### Exercise goal
Transcribe the following lines verbatim.

-.-.-

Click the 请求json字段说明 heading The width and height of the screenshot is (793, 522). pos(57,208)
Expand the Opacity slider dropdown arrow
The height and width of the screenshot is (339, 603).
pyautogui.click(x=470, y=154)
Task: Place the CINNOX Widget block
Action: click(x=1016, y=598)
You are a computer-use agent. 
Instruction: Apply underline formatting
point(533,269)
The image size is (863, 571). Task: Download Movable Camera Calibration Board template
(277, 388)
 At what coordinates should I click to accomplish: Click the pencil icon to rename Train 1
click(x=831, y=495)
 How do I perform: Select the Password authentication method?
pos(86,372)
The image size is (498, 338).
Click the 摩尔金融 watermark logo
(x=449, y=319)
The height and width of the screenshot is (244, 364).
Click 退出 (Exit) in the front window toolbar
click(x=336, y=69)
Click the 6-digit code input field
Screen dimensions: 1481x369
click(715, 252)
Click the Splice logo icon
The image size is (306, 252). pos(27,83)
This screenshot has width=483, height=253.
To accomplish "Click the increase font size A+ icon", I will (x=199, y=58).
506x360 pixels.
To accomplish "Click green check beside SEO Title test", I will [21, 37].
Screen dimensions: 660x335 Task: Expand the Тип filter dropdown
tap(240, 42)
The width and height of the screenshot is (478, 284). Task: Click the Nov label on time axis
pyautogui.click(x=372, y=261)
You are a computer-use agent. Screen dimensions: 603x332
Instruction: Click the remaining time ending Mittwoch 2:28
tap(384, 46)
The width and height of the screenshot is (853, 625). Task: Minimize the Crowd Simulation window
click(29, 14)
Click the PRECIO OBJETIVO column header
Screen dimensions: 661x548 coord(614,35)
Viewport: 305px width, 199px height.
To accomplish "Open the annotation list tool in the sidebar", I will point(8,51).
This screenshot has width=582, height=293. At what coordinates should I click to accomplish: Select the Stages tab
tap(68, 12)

-.-.-

### Response to this task
Click the 请求json字段说明 heading The width and height of the screenshot is (793, 522). pos(57,208)
Expand the Opacity slider dropdown arrow
The height and width of the screenshot is (339, 603).
pyautogui.click(x=470, y=154)
Task: Place the CINNOX Widget block
Action: click(x=1016, y=598)
You are a computer-use agent. 
Instruction: Apply underline formatting
point(533,269)
The image size is (863, 571). Task: Download Movable Camera Calibration Board template
(277, 388)
 At what coordinates should I click to accomplish: Click the pencil icon to rename Train 1
click(x=831, y=495)
 How do I perform: Select the Password authentication method?
pos(86,372)
The image size is (498, 338).
Click the 摩尔金融 watermark logo
(x=449, y=319)
The height and width of the screenshot is (244, 364).
Click 退出 (Exit) in the front window toolbar
click(x=336, y=69)
Click the 6-digit code input field
Screen dimensions: 1481x369
click(715, 252)
Click the Splice logo icon
The image size is (306, 252). pos(27,83)
This screenshot has width=483, height=253.
To accomplish "Click the increase font size A+ icon", I will (x=199, y=58).
506x360 pixels.
To accomplish "Click green check beside SEO Title test", I will [21, 37].
Screen dimensions: 660x335 Task: Expand the Тип filter dropdown
tap(240, 42)
The width and height of the screenshot is (478, 284). Task: Click the Nov label on time axis
pyautogui.click(x=372, y=261)
You are a computer-use agent. Screen dimensions: 603x332
Instruction: Click the remaining time ending Mittwoch 2:28
tap(384, 46)
The width and height of the screenshot is (853, 625). Task: Minimize the Crowd Simulation window
click(29, 14)
Click the PRECIO OBJETIVO column header
Screen dimensions: 661x548 coord(614,35)
Viewport: 305px width, 199px height.
To accomplish "Open the annotation list tool in the sidebar", I will point(8,51).
This screenshot has width=582, height=293. At what coordinates should I click to accomplish: Select the Stages tab
tap(68, 12)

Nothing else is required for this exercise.